Tasks to complete:
1. In the contract terms, reproduce the section that opens with the words containing "By express derogation" and closes with "the SaaS Service.", and switch "written amendment" to "signed addendum".
2. According to the contract terms, by whom must an Amendment to the Agreement be signed?

15.8 Agreement cession
15.8.1 The Agreement may not be ceded, as a whole or partly, whether free of charge or against payment, by the CUSTOMER to a third party, except with the prior written consent of CONTEXEO (art. 1216 para. 2 Civil Code). The effective date of the Agreement cession shall take place when CONTEXEO’s consent for the cession is recorded in writing (under penalty of nullity - art. 1216, para. 3 Civil Code). The ceding CUSTOMER shall remain jointly liable with the assignee towards CONTEXEO for the strict observance of the Agreement (art. 1216-1 Civil Code).
15.8.2 As a derogation to the preceding paragraph, the CUSTOMER may freely assign the Agreement to a legal entity controlled by the CUSTOMER or which controls the CUSTOMER (within the meaning of Article L. 233-3 of the Commercial Code) subject to written notification to CONTEXEO. This notification shall constitute CONTEXEO’s Agreement to the cession and the cession shall take effect on the date of first submission of the notification. The CUSTOMER shall remain jointly liable with the assignee towards CONTEXEO for the strict observance of the Agreement (art. 1216-1 Civil Code).
Each party shall reside at their head office. Any notice (formal notice, report, approval or consent) required or necessary under the Agreement shall be in writing and shall be deemed valid if (i) delivered by hand to the addressee against signature of two (2) original copies (including one (1) for the addressee) or (ii) sent by registered letter with recipient to the other party or (iii) by express courier service against signature of a receipt of delivery. Unless otherwise specified in an article of the Agreement, time limits shall be counted per calendar day, one week comprising six (6) business days and five (5) office days. Any time limit from the date of notification shall run from the first attempt of delivery to the recipient, the postmark counting as evidence as well as the service receipt of the express courier service and the handwritten date on the hand-delivered letter. If an action is to be taken or notification given on a particular date or deadline and that date is not a business day, the action or notification will take effect on the next business day.
By express derogation from the provisions of Article L. 110-3 of the Commercial Code, the parties recognize that any amendment to the Agreement may only be agreed with a written amendment, possibly in the form of an electronic document (art. 1366 of the Civil Code), signed by an authorized representative of each party (entitled by the Articles of Association or by special authority) (an " Amendment"). Consequently, in the absence of a previously signed amendment, shall be deemed null and void (i) any verbal or written Agreement (text messages / tweet / email / letter / meeting reports / etc.) between the parties relating to the Agreement as well as (ii) any service, even partially performed by CONTEXEO that is not expressly included in the strict scope of the SaaS Service.

Information shown:
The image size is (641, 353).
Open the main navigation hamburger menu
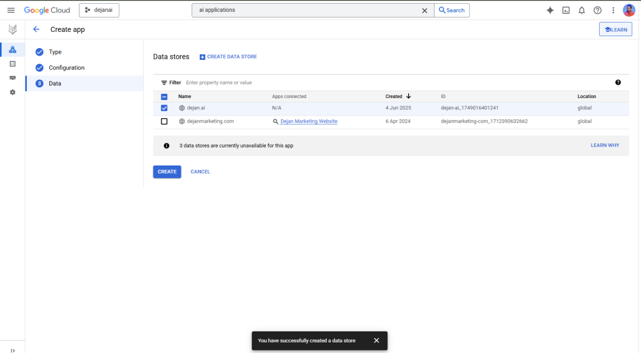[x=11, y=10]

Response list:
1.
By express derogation from the provisions of Article L. 110-3 of the Commercial Code, the parties recognize that any amendment to the Agreement may only be agreed with a signed addendum, possibly in the form of an electronic document (art. 1366 of the Civil Code), signed by an authorized representative of each party (entitled by the Articles of Association or by special authority) (an " Amendment"). Consequently, in the absence of a previously signed amendment, shall be deemed null and void (i) any verbal or written Agreement (text messages / tweet / email / letter / meeting reports / etc.) between the parties relating to the Agreement as well as (ii) any service, even partially performed by CONTEXEO that is not expressly included in the strict scope of the SaaS Service.

2. An authorized representative of each party.